Remove any Kingdom NAs
Here we can just use the straight up subset_taxa
command since we do not need to worry about any ranks above Kingdom also being removed.
ps_filt <- subset_taxa(ps_no_euk, !is.na(Kingdom))
ps_work_o <- ps_filt
The code eliminated an additional 50 Kingdom level NA ASVs from the phyloseq object.
Rename NA taxonomic ranks
Phyloseq has an odd way of dealing with taxonomic ranks that have no value—in other words, NA in the tax table.

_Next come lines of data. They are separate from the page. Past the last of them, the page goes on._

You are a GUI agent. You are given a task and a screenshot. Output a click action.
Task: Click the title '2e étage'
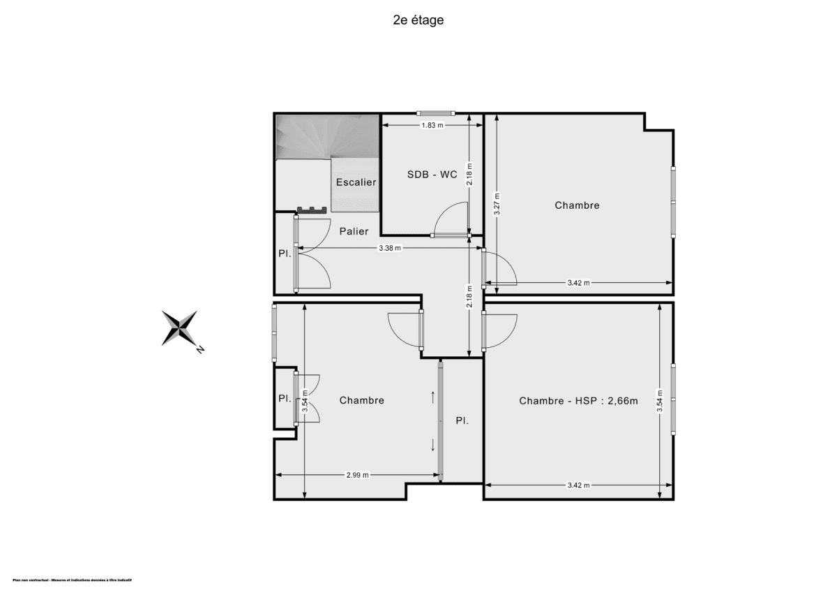[418, 20]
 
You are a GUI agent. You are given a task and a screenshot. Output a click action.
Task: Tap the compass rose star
[179, 328]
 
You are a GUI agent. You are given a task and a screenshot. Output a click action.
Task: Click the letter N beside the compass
[200, 349]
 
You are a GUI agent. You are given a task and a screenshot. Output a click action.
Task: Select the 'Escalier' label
[356, 182]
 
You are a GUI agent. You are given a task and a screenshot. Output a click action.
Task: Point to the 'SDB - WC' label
[432, 174]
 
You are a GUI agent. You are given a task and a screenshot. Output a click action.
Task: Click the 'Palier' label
[354, 231]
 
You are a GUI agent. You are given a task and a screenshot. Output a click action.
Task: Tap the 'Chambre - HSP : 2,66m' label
[578, 400]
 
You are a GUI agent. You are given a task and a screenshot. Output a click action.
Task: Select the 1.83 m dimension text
[432, 125]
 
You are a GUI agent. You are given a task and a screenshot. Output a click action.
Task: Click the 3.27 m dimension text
[496, 205]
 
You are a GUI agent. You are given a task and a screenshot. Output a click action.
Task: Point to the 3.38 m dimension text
[390, 248]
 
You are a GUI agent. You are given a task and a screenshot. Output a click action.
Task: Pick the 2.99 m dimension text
[357, 475]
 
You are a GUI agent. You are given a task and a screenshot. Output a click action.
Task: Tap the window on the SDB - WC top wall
[436, 113]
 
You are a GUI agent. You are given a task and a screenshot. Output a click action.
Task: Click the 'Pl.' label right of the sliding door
[462, 421]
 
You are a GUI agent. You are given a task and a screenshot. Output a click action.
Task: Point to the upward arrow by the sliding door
[433, 397]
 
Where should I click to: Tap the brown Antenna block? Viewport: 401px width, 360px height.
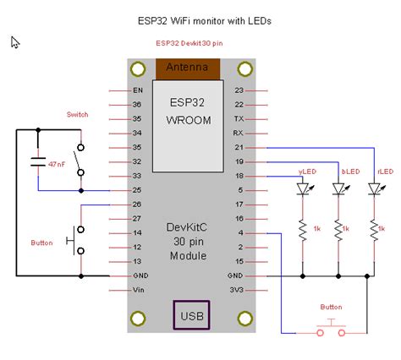pyautogui.click(x=190, y=68)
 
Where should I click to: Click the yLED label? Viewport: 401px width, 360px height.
pyautogui.click(x=307, y=172)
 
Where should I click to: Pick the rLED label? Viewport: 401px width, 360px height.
pyautogui.click(x=385, y=172)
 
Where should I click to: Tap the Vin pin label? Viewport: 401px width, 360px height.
pyautogui.click(x=137, y=290)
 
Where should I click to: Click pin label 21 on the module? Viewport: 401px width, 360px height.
pyautogui.click(x=239, y=147)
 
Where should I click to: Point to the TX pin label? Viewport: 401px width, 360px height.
pyautogui.click(x=239, y=118)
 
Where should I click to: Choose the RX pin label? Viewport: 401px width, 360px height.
pyautogui.click(x=239, y=133)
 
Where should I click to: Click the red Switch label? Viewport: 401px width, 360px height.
pyautogui.click(x=77, y=114)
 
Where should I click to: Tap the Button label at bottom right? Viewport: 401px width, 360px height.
pyautogui.click(x=331, y=307)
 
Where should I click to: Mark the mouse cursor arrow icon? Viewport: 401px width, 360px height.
pyautogui.click(x=15, y=42)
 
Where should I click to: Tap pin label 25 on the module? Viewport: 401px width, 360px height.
pyautogui.click(x=137, y=190)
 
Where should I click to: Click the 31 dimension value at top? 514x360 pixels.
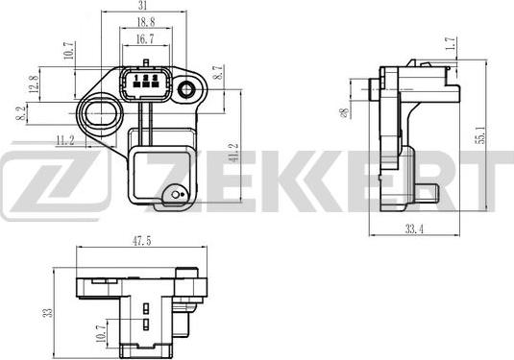point(142,6)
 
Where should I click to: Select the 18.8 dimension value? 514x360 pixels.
point(145,22)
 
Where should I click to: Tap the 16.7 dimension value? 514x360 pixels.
point(145,39)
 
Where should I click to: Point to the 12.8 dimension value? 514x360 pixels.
point(34,84)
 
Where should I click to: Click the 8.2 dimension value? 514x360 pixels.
point(21,113)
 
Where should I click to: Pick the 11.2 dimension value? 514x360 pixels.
point(65,140)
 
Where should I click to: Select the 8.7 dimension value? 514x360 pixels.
point(218,72)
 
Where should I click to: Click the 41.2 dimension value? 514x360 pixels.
point(233,154)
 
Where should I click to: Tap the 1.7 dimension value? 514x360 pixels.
point(451,43)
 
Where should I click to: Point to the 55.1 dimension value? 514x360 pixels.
point(481,134)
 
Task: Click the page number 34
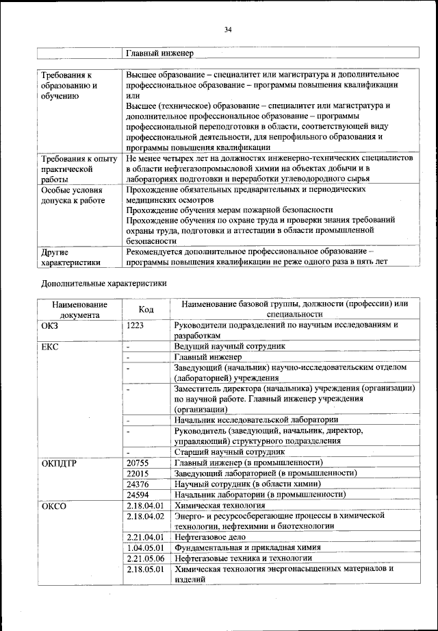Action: coord(229,29)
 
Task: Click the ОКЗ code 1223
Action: coord(136,325)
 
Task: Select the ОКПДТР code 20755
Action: coord(138,463)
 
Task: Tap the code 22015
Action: coord(138,473)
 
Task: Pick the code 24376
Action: coord(138,484)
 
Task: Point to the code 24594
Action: coord(138,494)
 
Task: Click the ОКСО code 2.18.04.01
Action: coord(146,505)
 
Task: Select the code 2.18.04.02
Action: coord(146,515)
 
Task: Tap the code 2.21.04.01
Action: coord(146,537)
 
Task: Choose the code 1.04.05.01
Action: coord(146,547)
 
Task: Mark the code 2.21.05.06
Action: coord(146,558)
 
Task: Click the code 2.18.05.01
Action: coord(146,569)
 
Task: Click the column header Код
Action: coord(146,309)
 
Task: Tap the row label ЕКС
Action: coord(50,347)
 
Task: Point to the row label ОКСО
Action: coord(53,505)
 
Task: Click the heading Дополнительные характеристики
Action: coord(103,282)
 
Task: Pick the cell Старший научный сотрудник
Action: coord(229,452)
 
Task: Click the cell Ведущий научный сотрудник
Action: coord(229,347)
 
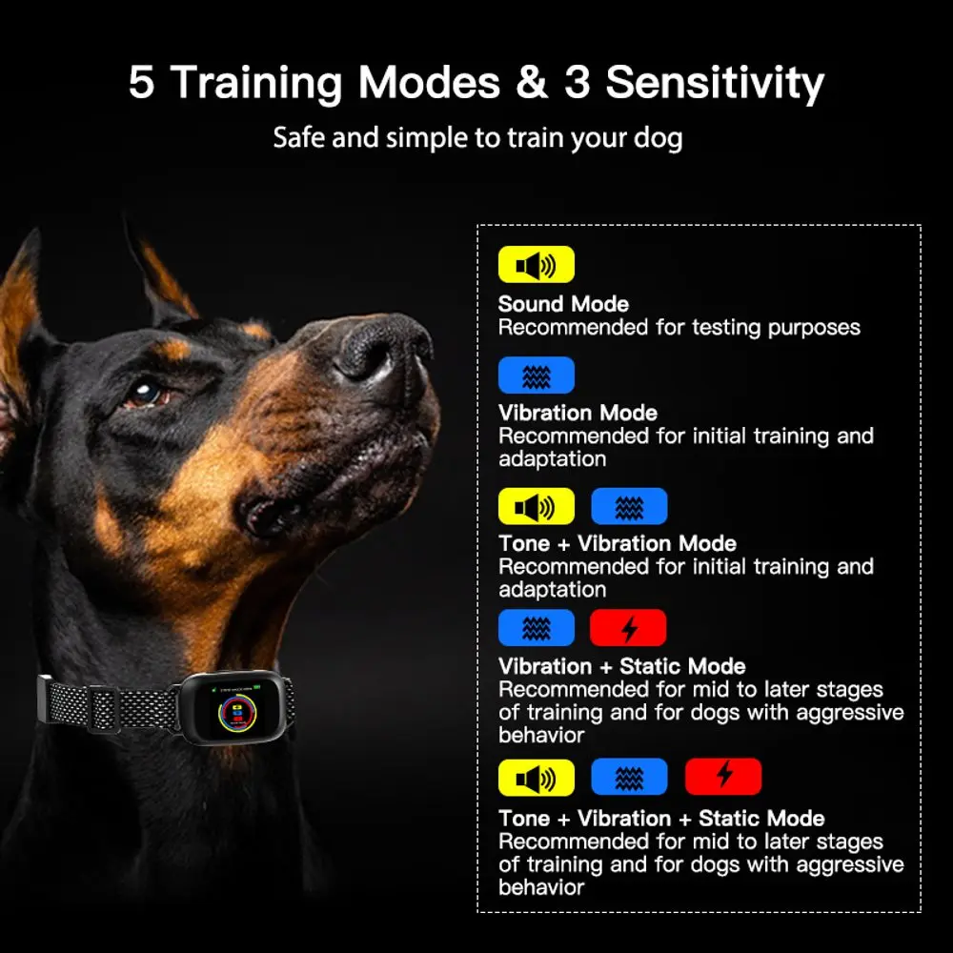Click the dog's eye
coord(146,394)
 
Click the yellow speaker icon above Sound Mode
coord(536,264)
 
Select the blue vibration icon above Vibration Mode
coord(536,375)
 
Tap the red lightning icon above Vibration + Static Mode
coord(628,628)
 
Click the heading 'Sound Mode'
coord(563,304)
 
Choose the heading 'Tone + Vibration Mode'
coord(618,543)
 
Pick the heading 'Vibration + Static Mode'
coord(621,666)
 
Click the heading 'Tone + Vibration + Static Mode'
coord(661,818)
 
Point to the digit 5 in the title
coord(142,82)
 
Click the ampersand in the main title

The first thing we are going to do before moving forward is to change all of the NAs to have a value of the next highest classified rank. For example, ASV26
is not classified at the Genus level but is at Family level (Xanthobacteraceae). So we change the Genus name to Family_Xanthobacteraceae. The code for comes from these two posts on the phyloseq GitHub, both by MSMortensen: issue #850 and issue #990.
One thing this code does is reassign the functions
class
andorder
to taxonomic ranks. This can cause issues if you need these functions.
So you need to run something like this rm(class, order, phylum, kingdom)
at the end of the code to remove these as variables. For now, I have not come up with a better solution.
Code
tax.clean <- data.frame(tax_table(ps_filt))
for (i in 1:6){ tax.clean[,i] <- as.character(tax.clean[,i])}
tax.clean[is.na(tax.clean)] <- ""
for (i in 1:nrow(tax.clean)){
if (tax.clean[i,2] == ""){
kingdom <- base::paste("k_", tax.clean[i,1], sep = "")
tax.clean[i, 2:6] <- kingdom
} else if (tax.clean[i,3] == ""){
phylum <- base::paste("p_", tax.clean[i,2], sep = "")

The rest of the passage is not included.